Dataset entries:
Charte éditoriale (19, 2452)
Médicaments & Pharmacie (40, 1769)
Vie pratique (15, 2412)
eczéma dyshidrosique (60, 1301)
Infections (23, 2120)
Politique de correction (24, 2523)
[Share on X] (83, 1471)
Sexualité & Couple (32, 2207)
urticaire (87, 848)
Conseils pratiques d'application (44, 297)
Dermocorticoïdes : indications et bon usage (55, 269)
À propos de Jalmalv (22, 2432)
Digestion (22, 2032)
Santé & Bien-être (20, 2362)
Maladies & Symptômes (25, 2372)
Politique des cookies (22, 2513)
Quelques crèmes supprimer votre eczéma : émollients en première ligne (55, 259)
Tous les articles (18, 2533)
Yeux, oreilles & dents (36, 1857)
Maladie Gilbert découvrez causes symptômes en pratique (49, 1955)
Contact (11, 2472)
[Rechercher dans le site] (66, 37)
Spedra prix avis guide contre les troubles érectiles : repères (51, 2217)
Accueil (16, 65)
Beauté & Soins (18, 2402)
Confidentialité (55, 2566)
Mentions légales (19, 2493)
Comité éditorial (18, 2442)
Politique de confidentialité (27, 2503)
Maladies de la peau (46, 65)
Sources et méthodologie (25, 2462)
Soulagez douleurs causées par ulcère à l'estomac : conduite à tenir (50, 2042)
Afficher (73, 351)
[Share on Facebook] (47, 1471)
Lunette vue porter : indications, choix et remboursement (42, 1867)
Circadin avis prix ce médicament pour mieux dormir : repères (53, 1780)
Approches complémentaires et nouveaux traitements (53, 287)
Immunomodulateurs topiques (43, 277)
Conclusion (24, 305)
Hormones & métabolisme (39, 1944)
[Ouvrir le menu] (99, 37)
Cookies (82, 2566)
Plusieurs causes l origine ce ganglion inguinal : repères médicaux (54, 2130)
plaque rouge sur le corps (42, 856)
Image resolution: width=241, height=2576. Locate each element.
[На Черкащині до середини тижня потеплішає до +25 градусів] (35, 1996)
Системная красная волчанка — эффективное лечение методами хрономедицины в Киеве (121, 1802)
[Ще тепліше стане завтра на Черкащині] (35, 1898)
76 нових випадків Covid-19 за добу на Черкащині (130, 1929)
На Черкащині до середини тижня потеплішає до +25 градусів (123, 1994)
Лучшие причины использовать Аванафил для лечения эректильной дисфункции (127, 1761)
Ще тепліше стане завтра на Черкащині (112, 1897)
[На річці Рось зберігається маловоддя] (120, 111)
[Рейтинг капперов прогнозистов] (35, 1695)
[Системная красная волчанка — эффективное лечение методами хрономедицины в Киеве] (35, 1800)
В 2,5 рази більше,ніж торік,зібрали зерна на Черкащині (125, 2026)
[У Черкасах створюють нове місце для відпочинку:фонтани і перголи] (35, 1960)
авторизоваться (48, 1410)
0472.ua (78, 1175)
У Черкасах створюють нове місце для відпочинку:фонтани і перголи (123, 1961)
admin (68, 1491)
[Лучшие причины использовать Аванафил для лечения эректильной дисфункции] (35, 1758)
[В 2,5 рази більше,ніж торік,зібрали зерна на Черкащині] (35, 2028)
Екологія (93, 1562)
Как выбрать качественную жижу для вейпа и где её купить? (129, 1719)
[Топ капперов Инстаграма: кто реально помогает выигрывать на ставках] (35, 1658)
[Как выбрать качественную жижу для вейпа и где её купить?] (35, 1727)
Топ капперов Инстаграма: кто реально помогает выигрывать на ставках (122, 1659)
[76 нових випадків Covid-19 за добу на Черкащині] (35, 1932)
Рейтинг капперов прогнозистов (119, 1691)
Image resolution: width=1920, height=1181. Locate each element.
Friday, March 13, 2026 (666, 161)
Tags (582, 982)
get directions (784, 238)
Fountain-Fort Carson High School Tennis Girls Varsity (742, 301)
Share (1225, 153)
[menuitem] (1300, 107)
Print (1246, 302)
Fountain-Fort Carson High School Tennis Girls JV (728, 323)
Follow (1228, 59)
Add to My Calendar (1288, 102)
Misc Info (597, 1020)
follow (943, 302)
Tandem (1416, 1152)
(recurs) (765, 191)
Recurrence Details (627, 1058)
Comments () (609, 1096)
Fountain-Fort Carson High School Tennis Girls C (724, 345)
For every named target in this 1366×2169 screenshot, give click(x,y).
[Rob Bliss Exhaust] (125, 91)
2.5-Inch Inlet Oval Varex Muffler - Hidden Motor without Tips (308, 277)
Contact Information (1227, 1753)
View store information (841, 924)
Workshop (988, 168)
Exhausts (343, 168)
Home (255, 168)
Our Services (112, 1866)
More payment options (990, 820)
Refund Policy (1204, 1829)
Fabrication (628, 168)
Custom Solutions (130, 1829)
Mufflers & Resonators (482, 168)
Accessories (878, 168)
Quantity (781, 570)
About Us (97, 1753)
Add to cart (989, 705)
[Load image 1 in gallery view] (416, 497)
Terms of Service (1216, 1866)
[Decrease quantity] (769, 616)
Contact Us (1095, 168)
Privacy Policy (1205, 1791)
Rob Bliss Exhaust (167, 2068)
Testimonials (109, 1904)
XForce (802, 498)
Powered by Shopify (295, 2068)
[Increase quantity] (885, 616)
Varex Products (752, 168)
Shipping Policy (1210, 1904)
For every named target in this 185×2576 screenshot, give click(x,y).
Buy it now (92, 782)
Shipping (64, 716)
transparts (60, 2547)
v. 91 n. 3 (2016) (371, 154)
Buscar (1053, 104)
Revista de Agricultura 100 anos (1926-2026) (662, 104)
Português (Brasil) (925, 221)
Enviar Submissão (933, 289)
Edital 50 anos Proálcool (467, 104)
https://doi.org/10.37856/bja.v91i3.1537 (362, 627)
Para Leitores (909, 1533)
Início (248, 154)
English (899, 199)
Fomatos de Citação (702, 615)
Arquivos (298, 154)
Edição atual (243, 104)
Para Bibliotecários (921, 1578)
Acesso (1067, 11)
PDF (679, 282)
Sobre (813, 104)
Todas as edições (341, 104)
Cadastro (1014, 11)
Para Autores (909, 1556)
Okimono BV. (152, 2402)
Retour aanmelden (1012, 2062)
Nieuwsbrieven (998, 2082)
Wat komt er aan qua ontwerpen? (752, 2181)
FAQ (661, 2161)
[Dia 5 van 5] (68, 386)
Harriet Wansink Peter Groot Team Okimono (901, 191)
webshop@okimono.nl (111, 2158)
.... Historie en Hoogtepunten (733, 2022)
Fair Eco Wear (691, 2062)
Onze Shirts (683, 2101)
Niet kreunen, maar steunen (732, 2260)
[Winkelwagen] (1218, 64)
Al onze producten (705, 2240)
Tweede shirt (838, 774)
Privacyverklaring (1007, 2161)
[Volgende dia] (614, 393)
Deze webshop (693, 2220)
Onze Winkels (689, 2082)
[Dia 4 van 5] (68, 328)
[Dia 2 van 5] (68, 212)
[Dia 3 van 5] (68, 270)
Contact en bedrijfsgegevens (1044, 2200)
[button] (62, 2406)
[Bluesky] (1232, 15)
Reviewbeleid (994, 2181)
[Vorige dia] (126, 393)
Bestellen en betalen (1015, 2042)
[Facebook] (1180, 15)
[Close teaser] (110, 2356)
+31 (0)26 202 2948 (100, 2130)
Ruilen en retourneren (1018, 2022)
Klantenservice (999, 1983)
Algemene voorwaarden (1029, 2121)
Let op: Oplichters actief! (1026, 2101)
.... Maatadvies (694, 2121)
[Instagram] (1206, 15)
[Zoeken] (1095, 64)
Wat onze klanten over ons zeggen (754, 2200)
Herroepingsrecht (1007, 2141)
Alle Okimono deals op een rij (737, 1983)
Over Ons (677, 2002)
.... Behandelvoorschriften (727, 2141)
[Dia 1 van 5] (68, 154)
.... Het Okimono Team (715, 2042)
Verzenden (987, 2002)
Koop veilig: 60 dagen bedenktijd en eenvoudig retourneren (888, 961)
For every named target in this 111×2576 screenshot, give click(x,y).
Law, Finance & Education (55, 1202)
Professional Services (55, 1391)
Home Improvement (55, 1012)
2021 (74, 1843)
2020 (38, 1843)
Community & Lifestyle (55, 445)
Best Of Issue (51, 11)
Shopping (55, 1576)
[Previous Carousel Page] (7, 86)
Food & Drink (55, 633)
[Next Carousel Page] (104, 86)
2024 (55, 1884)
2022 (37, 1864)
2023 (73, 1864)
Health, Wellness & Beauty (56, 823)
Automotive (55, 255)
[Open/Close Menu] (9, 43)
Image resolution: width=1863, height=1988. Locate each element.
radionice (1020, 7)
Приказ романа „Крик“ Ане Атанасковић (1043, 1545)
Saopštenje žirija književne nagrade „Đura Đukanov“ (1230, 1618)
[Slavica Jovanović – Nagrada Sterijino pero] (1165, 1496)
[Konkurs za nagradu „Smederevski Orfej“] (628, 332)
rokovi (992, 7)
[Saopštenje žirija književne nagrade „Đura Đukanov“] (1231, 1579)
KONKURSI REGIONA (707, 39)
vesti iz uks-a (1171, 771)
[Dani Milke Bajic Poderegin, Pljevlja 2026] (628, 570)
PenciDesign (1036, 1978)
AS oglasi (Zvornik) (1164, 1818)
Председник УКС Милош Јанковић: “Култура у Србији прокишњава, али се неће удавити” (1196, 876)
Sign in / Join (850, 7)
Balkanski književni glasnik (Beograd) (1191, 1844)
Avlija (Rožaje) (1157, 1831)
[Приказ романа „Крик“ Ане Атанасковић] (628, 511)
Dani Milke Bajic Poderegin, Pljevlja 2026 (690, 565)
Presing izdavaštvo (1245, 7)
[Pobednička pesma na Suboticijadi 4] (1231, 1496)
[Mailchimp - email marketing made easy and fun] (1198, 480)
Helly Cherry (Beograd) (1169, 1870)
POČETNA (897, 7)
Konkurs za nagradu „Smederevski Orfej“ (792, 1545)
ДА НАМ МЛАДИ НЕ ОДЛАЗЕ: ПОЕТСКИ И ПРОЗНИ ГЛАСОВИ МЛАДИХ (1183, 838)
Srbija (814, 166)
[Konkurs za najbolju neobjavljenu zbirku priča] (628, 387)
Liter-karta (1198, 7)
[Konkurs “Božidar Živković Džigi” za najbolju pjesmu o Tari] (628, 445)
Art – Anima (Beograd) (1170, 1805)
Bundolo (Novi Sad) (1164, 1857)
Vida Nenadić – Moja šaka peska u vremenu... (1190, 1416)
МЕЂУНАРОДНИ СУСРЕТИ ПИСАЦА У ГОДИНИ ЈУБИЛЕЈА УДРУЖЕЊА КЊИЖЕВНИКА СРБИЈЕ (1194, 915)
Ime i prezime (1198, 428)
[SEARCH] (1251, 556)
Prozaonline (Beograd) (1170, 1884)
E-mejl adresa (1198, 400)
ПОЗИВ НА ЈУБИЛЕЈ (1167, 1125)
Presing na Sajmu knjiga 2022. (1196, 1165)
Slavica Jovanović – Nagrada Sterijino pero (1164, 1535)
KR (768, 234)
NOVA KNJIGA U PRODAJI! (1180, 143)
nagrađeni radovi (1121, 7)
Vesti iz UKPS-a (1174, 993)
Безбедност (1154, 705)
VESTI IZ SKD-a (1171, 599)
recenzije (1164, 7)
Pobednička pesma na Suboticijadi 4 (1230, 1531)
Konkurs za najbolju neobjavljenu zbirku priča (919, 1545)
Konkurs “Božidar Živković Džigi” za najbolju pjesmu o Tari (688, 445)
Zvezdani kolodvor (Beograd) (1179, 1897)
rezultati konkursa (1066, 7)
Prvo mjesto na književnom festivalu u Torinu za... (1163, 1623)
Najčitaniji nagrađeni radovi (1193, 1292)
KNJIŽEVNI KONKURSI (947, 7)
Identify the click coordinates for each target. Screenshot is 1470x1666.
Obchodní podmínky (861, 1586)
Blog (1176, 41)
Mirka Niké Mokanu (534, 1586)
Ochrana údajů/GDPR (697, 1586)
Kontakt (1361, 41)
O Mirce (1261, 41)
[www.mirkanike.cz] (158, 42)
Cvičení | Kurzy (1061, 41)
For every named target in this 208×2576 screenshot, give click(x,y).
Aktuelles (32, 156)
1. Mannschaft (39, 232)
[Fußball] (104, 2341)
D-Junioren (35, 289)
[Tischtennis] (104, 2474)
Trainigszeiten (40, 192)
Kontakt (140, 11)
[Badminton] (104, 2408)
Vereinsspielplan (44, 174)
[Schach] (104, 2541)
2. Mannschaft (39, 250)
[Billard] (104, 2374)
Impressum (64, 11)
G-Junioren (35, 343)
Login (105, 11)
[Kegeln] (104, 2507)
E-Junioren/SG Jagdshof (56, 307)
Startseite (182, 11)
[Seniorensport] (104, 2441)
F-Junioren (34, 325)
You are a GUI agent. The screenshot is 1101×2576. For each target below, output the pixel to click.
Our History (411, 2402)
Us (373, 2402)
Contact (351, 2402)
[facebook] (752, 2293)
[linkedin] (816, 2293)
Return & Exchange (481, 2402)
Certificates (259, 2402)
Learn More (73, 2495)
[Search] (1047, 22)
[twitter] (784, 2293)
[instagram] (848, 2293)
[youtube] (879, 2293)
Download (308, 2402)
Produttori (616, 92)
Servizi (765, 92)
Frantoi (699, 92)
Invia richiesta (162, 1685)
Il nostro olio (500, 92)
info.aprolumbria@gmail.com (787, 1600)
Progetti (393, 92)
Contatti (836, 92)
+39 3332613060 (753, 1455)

WHAT IS NEEDED:
Give an exact copy of the lines above, from the top of the records to the line that contains "Politique de confidentialité (27, 2503)", taking in both ends.

TASK RESPONSE:
Charte éditoriale (19, 2452)
Médicaments & Pharmacie (40, 1769)
Vie pratique (15, 2412)
eczéma dyshidrosique (60, 1301)
Infections (23, 2120)
Politique de correction (24, 2523)
[Share on X] (83, 1471)
Sexualité & Couple (32, 2207)
urticaire (87, 848)
Conseils pratiques d'application (44, 297)
Dermocorticoïdes : indications et bon usage (55, 269)
À propos de Jalmalv (22, 2432)
Digestion (22, 2032)
Santé & Bien-être (20, 2362)
Maladies & Symptômes (25, 2372)
Politique des cookies (22, 2513)
Quelques crèmes supprimer votre eczéma : émollients en première ligne (55, 259)
Tous les articles (18, 2533)
Yeux, oreilles & dents (36, 1857)
Maladie Gilbert découvrez causes symptômes en pratique (49, 1955)
Contact (11, 2472)
[Rechercher dans le site] (66, 37)
Spedra prix avis guide contre les troubles érectiles : repères (51, 2217)
Accueil (16, 65)
Beauté & Soins (18, 2402)
Confidentialité (55, 2566)
Mentions légales (19, 2493)
Comité éditorial (18, 2442)
Politique de confidentialité (27, 2503)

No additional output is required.